Une question de morale ou de principe, c’est selon. Une chose est sûre, en octobre dernier, au Tampon, la présence d’une sorcière sur l’affiche de la fête de Kala collée en face de l’église du centre n’a pas franchement plu au curé de la paroisse.
Avec l’appui de deux élus, celui-ci est vivement monté au créneau en exigeant le retrait de la publicité. La mairie s’est aussitôt exécutée envoyant, le samedi matin, du personnel pour retirer l’affiche du sacrilège. Depuis quelques années, les exemples de ce type, réclamant le retrait ou l’annulation de certains événements, se multiplient à la Réunion. Il y a deux ans, la ville de Saint-Denis a fait sensation en demandant le retrait d’une publicité pour un opérateur satellite. L’image tentait de reprendre l’affiche célèbre d’un film d’Hitchcock avec un poignard au premier plan et une femme complètement paniquée en arrière-plan. La commune a obtenu gain de cause : l’affiche a immédiatement été modifiée.

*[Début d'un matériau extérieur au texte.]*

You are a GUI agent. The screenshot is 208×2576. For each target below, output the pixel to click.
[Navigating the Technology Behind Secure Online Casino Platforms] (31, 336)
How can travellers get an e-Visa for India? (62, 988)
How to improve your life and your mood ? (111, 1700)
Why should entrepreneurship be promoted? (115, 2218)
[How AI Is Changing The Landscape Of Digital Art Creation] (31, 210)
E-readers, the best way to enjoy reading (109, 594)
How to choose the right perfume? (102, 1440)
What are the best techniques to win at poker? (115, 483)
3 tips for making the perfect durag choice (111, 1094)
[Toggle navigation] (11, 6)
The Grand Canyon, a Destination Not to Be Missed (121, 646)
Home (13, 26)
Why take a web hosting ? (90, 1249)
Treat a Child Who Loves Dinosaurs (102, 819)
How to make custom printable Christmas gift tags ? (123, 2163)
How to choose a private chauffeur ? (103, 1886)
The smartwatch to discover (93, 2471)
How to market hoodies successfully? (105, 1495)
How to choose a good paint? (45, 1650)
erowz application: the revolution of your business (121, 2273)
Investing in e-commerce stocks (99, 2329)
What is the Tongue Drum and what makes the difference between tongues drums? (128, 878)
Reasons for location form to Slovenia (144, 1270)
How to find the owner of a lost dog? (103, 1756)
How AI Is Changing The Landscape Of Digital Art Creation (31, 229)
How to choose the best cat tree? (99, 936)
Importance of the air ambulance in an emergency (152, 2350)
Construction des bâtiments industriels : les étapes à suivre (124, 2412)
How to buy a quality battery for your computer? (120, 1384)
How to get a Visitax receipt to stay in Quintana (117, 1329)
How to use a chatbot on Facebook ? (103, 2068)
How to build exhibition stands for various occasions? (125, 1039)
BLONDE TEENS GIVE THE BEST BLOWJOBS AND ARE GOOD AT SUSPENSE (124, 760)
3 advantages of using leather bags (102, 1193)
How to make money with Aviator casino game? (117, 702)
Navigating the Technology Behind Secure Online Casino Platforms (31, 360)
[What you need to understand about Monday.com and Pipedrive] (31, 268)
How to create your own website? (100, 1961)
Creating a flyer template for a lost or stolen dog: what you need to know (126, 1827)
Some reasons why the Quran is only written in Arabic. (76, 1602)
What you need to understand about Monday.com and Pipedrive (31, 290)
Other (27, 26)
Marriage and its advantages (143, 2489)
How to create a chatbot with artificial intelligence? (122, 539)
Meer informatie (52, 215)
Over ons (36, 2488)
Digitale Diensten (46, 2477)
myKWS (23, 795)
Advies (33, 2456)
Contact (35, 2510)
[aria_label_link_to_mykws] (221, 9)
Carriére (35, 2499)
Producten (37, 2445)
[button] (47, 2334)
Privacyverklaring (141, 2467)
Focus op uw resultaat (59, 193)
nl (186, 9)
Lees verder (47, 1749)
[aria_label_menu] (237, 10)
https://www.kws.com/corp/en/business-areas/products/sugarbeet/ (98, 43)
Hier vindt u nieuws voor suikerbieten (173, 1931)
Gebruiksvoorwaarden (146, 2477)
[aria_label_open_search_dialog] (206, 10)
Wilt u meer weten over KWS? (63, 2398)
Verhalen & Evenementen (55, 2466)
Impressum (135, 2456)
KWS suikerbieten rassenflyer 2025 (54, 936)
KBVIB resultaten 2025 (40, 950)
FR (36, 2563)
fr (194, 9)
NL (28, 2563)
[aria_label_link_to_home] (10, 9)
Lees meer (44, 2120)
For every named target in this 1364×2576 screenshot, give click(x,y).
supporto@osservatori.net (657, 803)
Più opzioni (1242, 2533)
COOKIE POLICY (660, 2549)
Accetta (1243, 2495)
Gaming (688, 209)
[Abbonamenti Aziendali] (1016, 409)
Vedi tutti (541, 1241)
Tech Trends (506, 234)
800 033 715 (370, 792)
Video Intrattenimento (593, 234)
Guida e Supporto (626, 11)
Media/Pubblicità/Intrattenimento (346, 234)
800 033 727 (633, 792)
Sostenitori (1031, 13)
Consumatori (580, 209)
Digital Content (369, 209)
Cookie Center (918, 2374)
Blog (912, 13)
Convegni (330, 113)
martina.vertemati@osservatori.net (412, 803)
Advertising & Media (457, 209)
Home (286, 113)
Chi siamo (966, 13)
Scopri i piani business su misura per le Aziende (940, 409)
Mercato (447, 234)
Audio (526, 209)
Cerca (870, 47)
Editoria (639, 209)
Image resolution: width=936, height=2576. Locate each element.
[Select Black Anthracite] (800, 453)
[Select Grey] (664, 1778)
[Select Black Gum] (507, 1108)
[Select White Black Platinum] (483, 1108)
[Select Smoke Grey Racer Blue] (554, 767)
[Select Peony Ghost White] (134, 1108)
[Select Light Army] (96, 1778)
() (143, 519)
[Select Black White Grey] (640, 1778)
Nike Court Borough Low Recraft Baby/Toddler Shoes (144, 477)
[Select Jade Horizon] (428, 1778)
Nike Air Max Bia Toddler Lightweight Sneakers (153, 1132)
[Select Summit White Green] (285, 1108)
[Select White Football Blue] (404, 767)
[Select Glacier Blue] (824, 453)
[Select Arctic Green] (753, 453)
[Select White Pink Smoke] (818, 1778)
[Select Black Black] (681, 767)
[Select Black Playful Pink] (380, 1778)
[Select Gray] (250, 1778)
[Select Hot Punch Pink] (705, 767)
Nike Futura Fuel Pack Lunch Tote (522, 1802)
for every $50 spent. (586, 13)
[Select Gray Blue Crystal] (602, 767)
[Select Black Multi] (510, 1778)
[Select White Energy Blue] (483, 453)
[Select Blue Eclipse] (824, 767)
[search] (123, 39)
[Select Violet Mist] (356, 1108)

Quelques mois plus tôt, les mêmes causes avaient produit les mêmes effets. La mairie avait dénoncé la publicité pour le salon du deux roues où une femme apparaissait en string. "Mes propres enfants m’ont interpellée lorsqu’ils ont vu cette publicité, affirme Monique Orphée, 1ère adjointe de Saint-Denis à l’origine d’une charte pour le respect de la femme. Si on ne leur explique pas ce genre d’images, ils peuvent être perturbés, s’interroger sur l’image de la femme et l’assimiler à un simple objet de consommation et de plaisir." Dans un département où les violences faites aux femmes sont très supérieures aux moyennes de la métropole*, l’utilisation abusive de l’image de la femme est régulièrement condamnée. Au point d’en arriver à demander l’annulation de la venue du rappeur Orelsan, coupable d’avoir diffusé, en 2009, une chanson intitulée "Sale pute". Tout ça, au nom de la morale ? "Non. La morale est une considération judéo-chrétienne. On peut d’ailleurs faire passer des choses extrêmement violentes en son nom. J’ai vécu à Mayotte et je sais qu’une fille ayant eu des rapports sexuels hors mariage s’est fait attacher puis brûler les mains par son propre père sans qu’il y ait de réactions négatives. Notre combat n’est pas non plus une question d’éthique. Il s’agit davantage de poser les bons repères dans notre société", affirme Leyla Atoui, vice-présidente de l’association Femmes 974 et montée au créneau récemment pour demander l’annulation du concert d’Orelsan au prochain Sakifo. "Ce n’est pas une question de morale, concède également Monique Orphée. Notre action vise simplement à interpeller les publicitaires pour montrer qu’on n’est pas obligé d’utiliser l’image de la femme pour vendre un produit".
Miss Mamie plutôt que Mini Miss
Passée plus inaperçue, l’annulation du casting Princess Réunion sous la pression de l’Union des femmes réunionnaises (UFR), fin mars, a une nouvelle fois démontré la puissance de certaines associations. "Il y a quelques années, peut-être qu’on baignait encore dans l’illusion de l’égalité homme-femme. Beaucoup de gens ont envie de briser le silence. Mais sur de nombreux sujets, on n’est pas libre de parler", regrette Leyla Atoui. "Les gens ne se mobilisent pas assez, nuance Monique Orphée. Alors effectivement, quelques associations sont très offensives et imposent leur vision. C’est une bonne chose".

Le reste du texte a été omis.